= Pick-up (filmmaking) =

Minor shot to add to previously done footage

In filmmaking, a pick-up is a small, relatively minor shot, filmed or recorded after the fact to augment footage already shot. When entire scenes are redone, it is referred to as a re-shoot or additional photography.

==On set==
During principal photography, the director may choose to ask for another take (meaning that every movable object and person in the scene returns to their starting positions and the entire shot is recorded all over again), or may ask for a pick-up shot of only the faulty portion of an otherwise satisfactory take. In the latter situation, the script supervisor is expected to record in their notes that a pick-up shot was called for (so the film editor can understand and correctly edit the resulting footage) and also help prompt or "cue" the relevant actor by reading the last line before that actor's line. It is increasingly common for a director to not immediately call "cut" after a blooper, but instead leave the camera rolling and call for a pick-up, which makes pick-up shots an exception to the normal rule that a script supervisor does not cue actors while the camera is rolling.

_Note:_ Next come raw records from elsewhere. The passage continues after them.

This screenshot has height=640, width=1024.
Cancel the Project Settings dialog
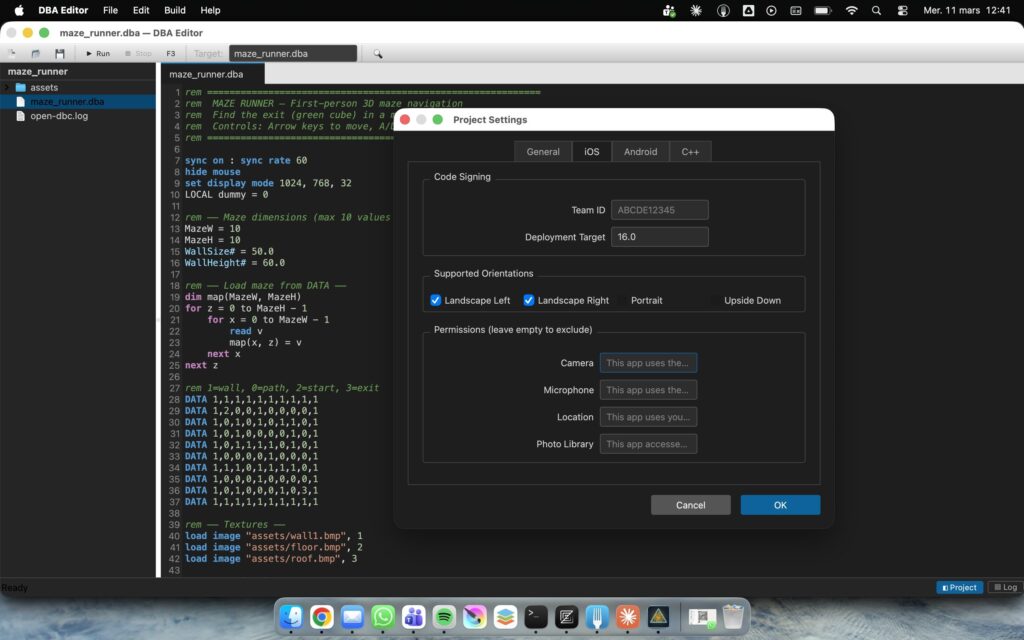(690, 505)
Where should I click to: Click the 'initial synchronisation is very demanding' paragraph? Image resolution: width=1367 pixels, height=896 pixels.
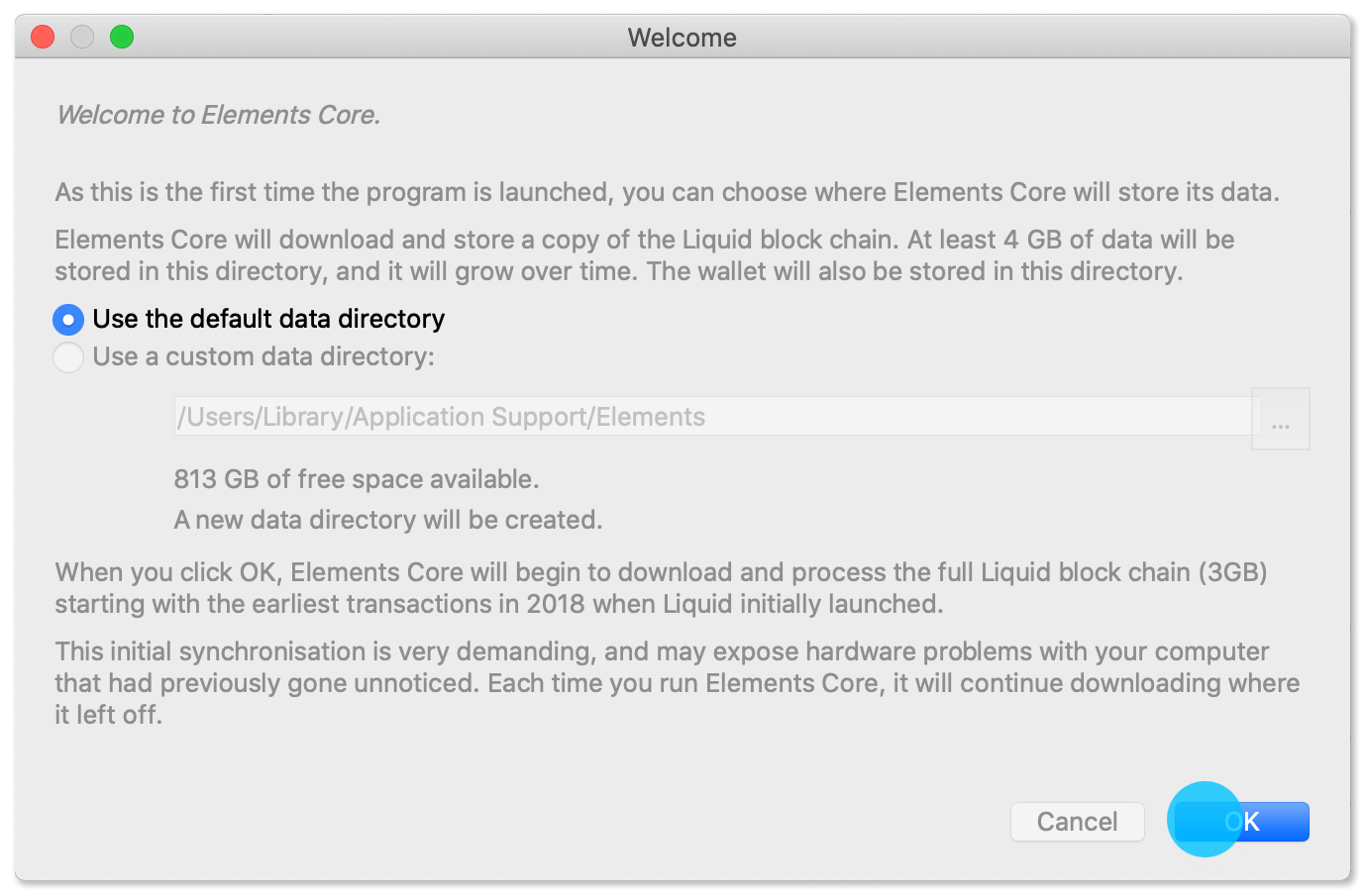click(x=677, y=683)
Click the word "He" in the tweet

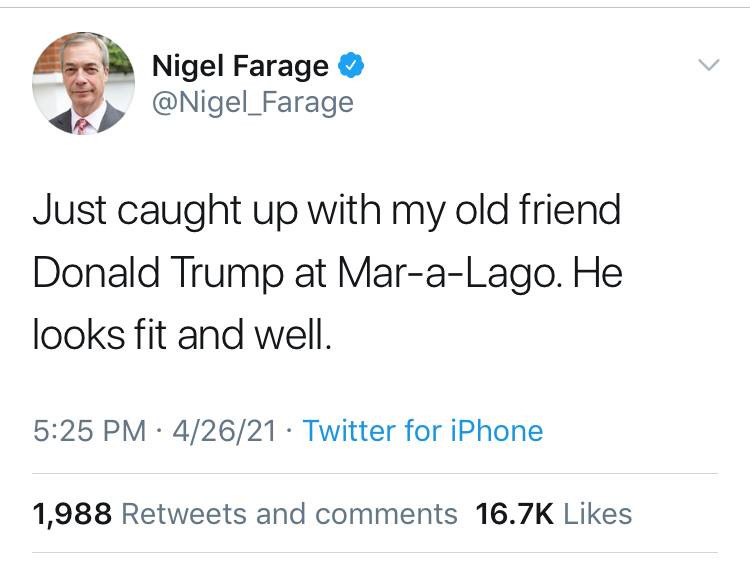[x=599, y=273]
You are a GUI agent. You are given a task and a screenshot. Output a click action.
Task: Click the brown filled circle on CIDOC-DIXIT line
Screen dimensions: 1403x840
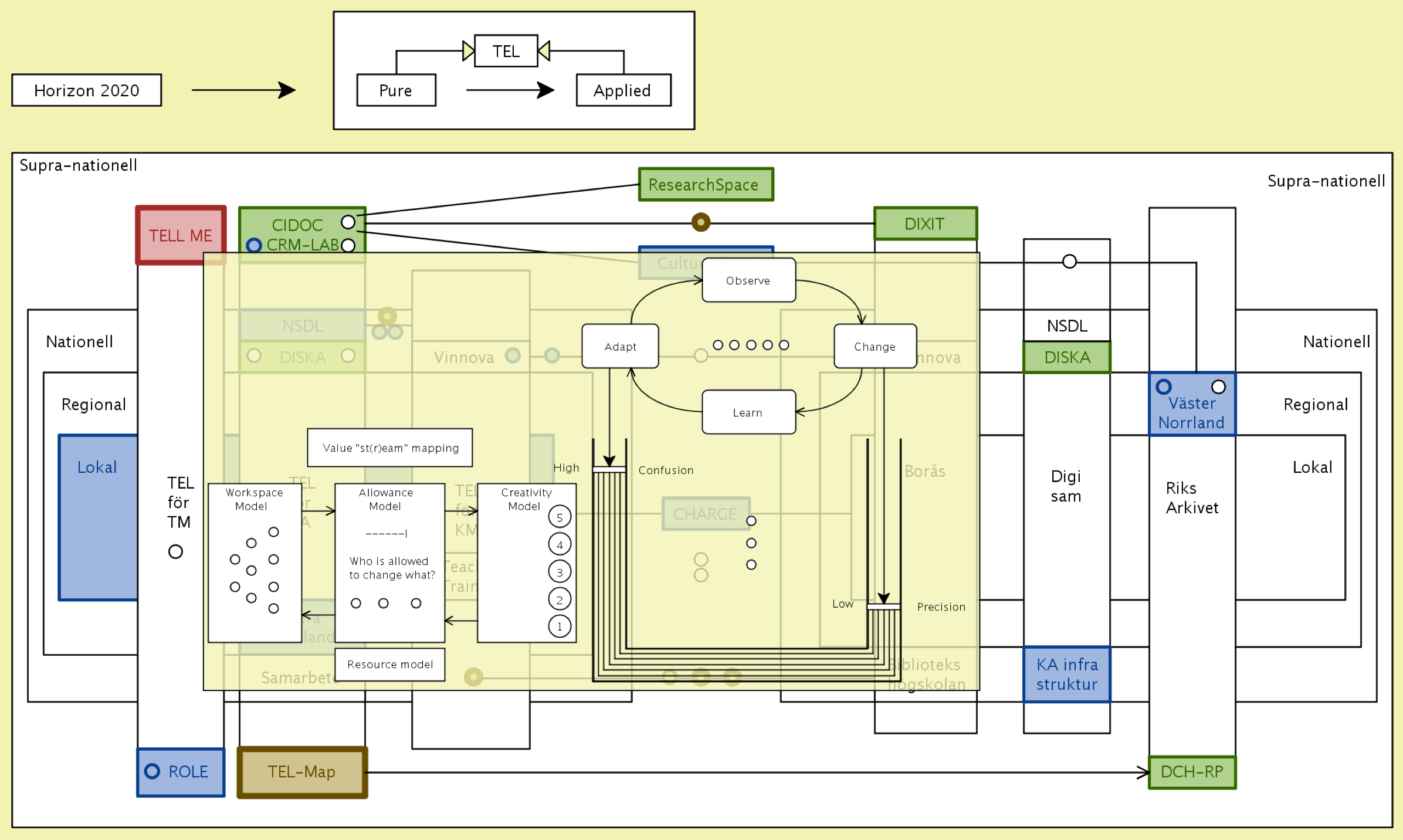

When a pick-up shot is created in this manner to be edited into the middle of an existing shot, the script supervisor must ensure the director also creates "bridge shots" to bridge what would otherwise look like jarring jump cuts from the master shot to the pick-up shot and back. These can be close-ups, cutaways, or shots of the same scene from different angles.

==Later editing==
Pick-up shots and re-shoots can also occur after principal photography is complete—after continuity, logic, or quality issues are identified during the film editing process. In other words, they can occur months after the sets have been struck, the costumes and props have been stored, and all the cast and most of the crew have moved on to other projects. In deciding whether to proceed, the director and producer must carefully balance the substantial expense of reuniting key cast and crew members on set, against whether pick-ups or re-shoots are absolutely necessary to fix plot holes (or worse) in the final cut.

Pick-ups and reshoots themselves can pose significant continuity issues. For example, if the original costumers or makeup artists are unavailable (or if rented costumes and wigs were returned and original makeup supplies were entirely used up), then their replacements must study their predecessors' work, and precisely match whatever was used during the original film shoot.